The mail-piece should be a 4-1/4 x 6 postcard, with very generic information on it (but including a phone number). This card is the mail equivalent to a 12-second "elevator speech": we are, we do. This card should be mailed at a first class postage rate, which, when presorted equals or is less than mailing the same piece at bulk rates. It also acomplishes something else that is very important. You will also get the cards with any remaining bad addresses back at no charge. You have begun to collect data!

The trick is not to get hung up on anything. If the list universe is over-thought, or the message over-thought, you will stay right where you are- doing nothing. Just get something out.

This mailing accomplishes four critical things:

1. we are starting,
2. we should generate some leads,
3. we will end up with a very clean mailing list,
4. we have begun to develop momentum.

While that mailing is being prepared and mailed, the next step begins: the collection of anecdotal data.

Saturday, June 30, 2007

What is Relevancy Marketing?

Relevancy Marketing is like a heat-seeking missile for your marketing. It primarily uses direct marketing as its communication vehicle, but all forms of marketing can effect it. The concept goes like this:

Many small businesses are of necessity so engaged in the business of the moment, that they do not have the ability to develop long-term marketing strategies and translate those strategies into tactical practice. This is problematic for many reasons. Keeping customers is done in a reactive manner, and in many cases the business may not be given an opportunity to react before it is too late. Therefore, there is more pressure to gain new customers, which requires a significantly higher investment, leads to lower profitability, can effect customer service, driving more customers away, generating additional pressure to gain new customers. And so on.

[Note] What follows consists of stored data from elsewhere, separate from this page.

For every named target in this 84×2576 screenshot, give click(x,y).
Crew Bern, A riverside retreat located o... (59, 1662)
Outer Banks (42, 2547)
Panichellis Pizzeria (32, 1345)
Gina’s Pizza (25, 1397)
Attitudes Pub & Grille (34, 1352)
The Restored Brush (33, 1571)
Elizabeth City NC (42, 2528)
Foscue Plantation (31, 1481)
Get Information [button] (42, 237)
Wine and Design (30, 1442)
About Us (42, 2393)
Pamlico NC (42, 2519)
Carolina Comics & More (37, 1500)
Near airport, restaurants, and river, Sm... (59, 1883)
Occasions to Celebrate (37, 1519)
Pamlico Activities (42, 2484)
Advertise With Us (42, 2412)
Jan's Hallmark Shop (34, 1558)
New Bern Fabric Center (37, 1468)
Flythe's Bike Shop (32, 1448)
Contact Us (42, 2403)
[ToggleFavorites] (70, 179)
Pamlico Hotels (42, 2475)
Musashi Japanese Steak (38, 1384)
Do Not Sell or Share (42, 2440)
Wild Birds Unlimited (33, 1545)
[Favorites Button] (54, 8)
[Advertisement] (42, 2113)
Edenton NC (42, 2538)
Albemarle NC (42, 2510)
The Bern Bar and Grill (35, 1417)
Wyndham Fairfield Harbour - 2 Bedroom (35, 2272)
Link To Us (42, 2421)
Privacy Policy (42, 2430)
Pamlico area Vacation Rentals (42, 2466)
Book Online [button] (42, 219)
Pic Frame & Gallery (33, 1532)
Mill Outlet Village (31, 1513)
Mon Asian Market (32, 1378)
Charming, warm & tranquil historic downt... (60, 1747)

Relevancy Marketing seeks to correct this by moving a company from the above type operational structure into a proactive mix of CRM (customer relationship management), database marketing and high-relevancy communication with the goal of becoming very aware of what the customer needs and wants from the company they are doing business with. The company can engage in a measured growth strategy with enough data to project growth.

Where Relevancy Marketing differs from CRM and database marketing alone, is that CRM and database marketing are the end result. Therefore, the enormous up-front investment of time and money required by these technologies is eliminated. Relevancy Marketing requires a commitment to engage in campaign based direct mail, however. And it requires a commitment to track both results, as well as the data generated by the results.

Data gathered by these activities is used to both build the CRM database as well as develop a profile for database marketing purposes.